▶ [Exercise details]: Reproduce the records. Keep every word exact and include no images.
--- Given records Enclosed Below ---
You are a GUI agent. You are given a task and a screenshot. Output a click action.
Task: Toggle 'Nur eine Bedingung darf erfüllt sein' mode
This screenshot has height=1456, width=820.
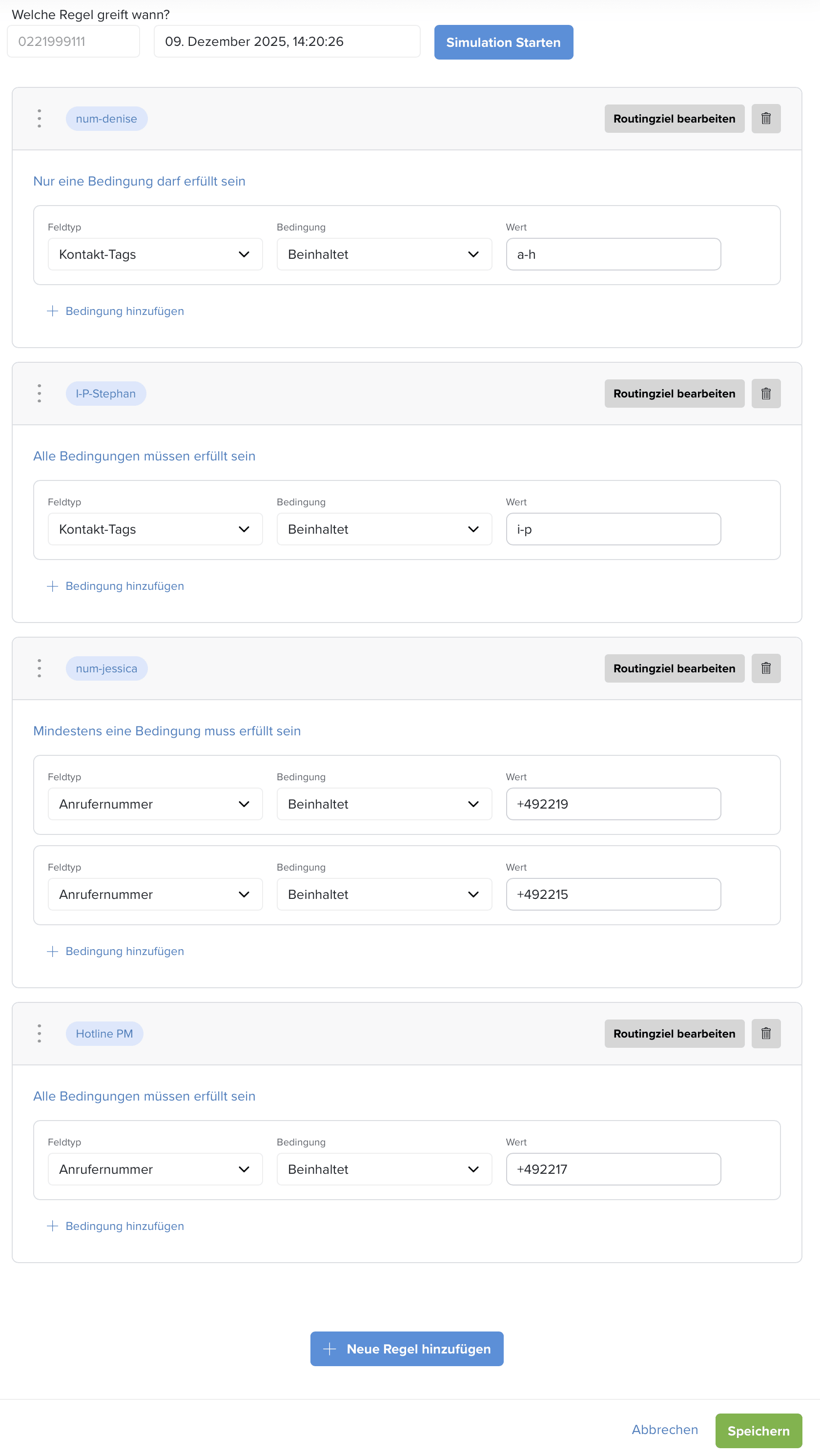139,182
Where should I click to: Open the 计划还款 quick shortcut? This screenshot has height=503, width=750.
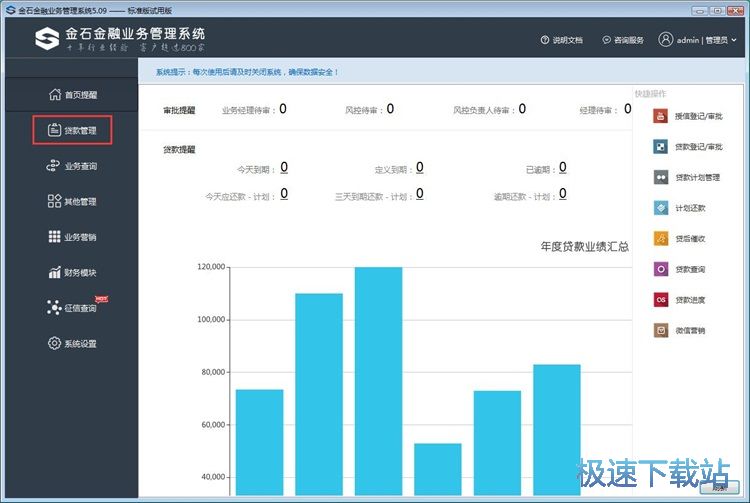click(661, 208)
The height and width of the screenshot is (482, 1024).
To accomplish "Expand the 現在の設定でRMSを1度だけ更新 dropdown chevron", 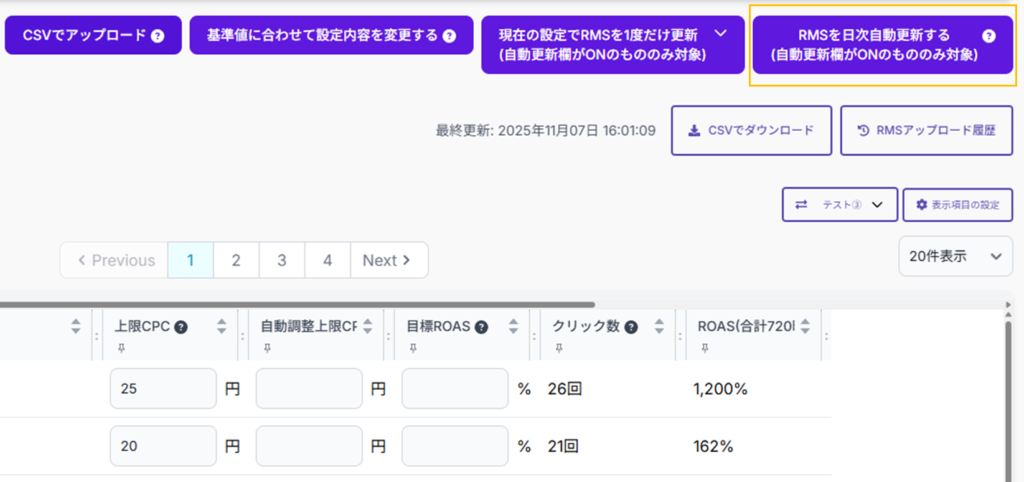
--- End of Enclosed Given records ---
▶ [Solution for this problem]:
You are a GUI agent. You are given a task and a screenshot. Output a click action.
Task: Toggle 'Nur eine Bedingung darf erfüllt sein' mode
This screenshot has height=1456, width=820.
139,182
Where should I click to: Open the 计划还款 quick shortcut? This screenshot has height=503, width=750.
click(661, 208)
The height and width of the screenshot is (482, 1024).
To accomplish "Expand the 現在の設定でRMSを1度だけ更新 dropdown chevron", 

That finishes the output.